1) Ensure the remote Backend Services invoked via Service callouts or Publish can scale under higher loads and still maintain response SLAs. Using the heap dump analysis, identify the remote services involved and improve their scalability and performance.
2) Use Route action whenever possible instead of the Service Callout when the actual invocation for a proxy is a single service and not multiple, and can be implemented using simple Route. Avoid Service callouts for calling co-located services that only do simple transformations or logging. Just invoke them as replace/insert/rename/log actions directly instead of using Service Callouts to achive the same result.
3) Protect OSB from thread starvation due to excessive usage of Service Callouts under load. The actual response handling is handled by an additional thread (Thread T2 in the Service callout implementation image) for a very short duration and it just notifies the Proxy thread waiting on the Service callout response.
Now this is one good match for applying a custom Work Manager with Min-Thread Constraint we discussed earlier as there is a requirement for additional thread to complete a given request (a bit of loop-back). For the remote Business Service definition that is invoked via Service Callouts, we can associate a Custom Work Manager with Min-Thread constraint so the response handling part (T2) can use a thread to get scheduled right away due to the Min-Thread Constraint (as long as we have not hit the Min-Thread constraint) instead of waiting to be scheduled.
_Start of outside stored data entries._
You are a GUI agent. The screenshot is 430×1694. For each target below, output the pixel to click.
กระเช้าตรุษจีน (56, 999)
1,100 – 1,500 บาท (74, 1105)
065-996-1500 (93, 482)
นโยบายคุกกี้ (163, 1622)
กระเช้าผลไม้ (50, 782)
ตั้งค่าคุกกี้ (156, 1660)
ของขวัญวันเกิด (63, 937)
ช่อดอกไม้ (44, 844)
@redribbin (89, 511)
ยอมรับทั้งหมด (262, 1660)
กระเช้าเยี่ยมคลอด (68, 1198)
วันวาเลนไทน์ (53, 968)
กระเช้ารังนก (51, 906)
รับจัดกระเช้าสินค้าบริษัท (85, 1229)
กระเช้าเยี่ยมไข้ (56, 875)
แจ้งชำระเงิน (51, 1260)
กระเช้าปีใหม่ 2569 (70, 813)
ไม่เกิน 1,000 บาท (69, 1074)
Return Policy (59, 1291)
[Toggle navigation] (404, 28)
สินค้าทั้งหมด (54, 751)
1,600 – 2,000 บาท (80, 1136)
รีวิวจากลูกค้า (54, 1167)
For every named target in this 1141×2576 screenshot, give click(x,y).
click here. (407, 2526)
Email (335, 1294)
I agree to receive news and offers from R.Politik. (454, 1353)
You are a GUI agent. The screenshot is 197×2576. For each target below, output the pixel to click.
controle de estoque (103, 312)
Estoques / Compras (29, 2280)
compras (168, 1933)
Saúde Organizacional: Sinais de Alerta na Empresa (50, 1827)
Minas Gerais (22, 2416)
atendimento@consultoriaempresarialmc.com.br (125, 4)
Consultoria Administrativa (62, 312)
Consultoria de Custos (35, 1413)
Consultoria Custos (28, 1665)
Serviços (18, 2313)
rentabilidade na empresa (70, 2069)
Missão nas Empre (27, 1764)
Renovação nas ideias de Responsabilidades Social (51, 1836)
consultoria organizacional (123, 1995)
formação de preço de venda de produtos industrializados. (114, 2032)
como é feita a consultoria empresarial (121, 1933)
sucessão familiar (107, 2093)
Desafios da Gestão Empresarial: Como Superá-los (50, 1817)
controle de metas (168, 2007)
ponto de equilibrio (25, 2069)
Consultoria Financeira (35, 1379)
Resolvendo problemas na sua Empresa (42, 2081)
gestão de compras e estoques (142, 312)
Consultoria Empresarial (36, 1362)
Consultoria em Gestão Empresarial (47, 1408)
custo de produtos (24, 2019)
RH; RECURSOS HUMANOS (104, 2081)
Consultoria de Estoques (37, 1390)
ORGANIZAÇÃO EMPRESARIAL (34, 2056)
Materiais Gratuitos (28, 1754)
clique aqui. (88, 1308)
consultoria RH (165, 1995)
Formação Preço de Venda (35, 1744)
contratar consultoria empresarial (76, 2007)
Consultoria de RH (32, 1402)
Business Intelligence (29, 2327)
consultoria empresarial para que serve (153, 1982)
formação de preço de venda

Since the thread is really used just for a real short duration, its the right fit for our situation. The thread can pick the Service Callout response of the remote service from the native Muxer layer when the response is ready and then immediately notify the waiting Service Callout thread before returning to work on the next Service Callout response or go back to the global self-tuning pool. This will ensure there are no thread starvation issues with the Service Callout pattern under high loads.
Create a custom Work Manager in WLS with a low Min Thread Constraint (less than or max 5) via the WLS Console.
Login to the WLS Console and expand the Environment node to select the Work Managers.
Start with creation of a Min Thread Constraint.
Select the Count to be 5 (or less).
Target the Constraint to the relevant servers (or OSB Cluster).
Next create a new Work Manager.
Target the new custom Work Manager to the relevant servers (or OSB Cluster).
Next associate the Work Manager with the previously created Min Thread Constraint.
Leave the rest as empty (Max Thread Constraint/Capacity Constraint).
Note: The Server instance would have to be restarted to pick the changes.
Login to the sbconsole.
Create a Session
Go to the related Business Service configuration.
Edit the HTTP Transport Configuration
Select the newly created custom Work Manager for the Dispatch Policy
Now with the above changes to the Business Service, the OSB Service callouts will always use the custom Work Manager with Min-Thread Constraint to handle the response from the Business Service and notification of the waiting Proxy thread and not run into any of the thread starvation issues that we observed earlier with Service Callouts.
The same custom Work Manager can be used by multiple Business Services that are all invoked via Service Callout actions as the thread would be used for a very short duration and can handle responses for multiple business services. Associate the dispatch policy of the Business services invoked via Service Callouts to use the custom WM.
Hope this series gave some pointers on the internal implementation of OSB for Route Vs. Service Callouts, correct usage of Service Callouts, identifying issues with callouts using Thread Dump and Heap Dump Analysis and the solutions to resolve them.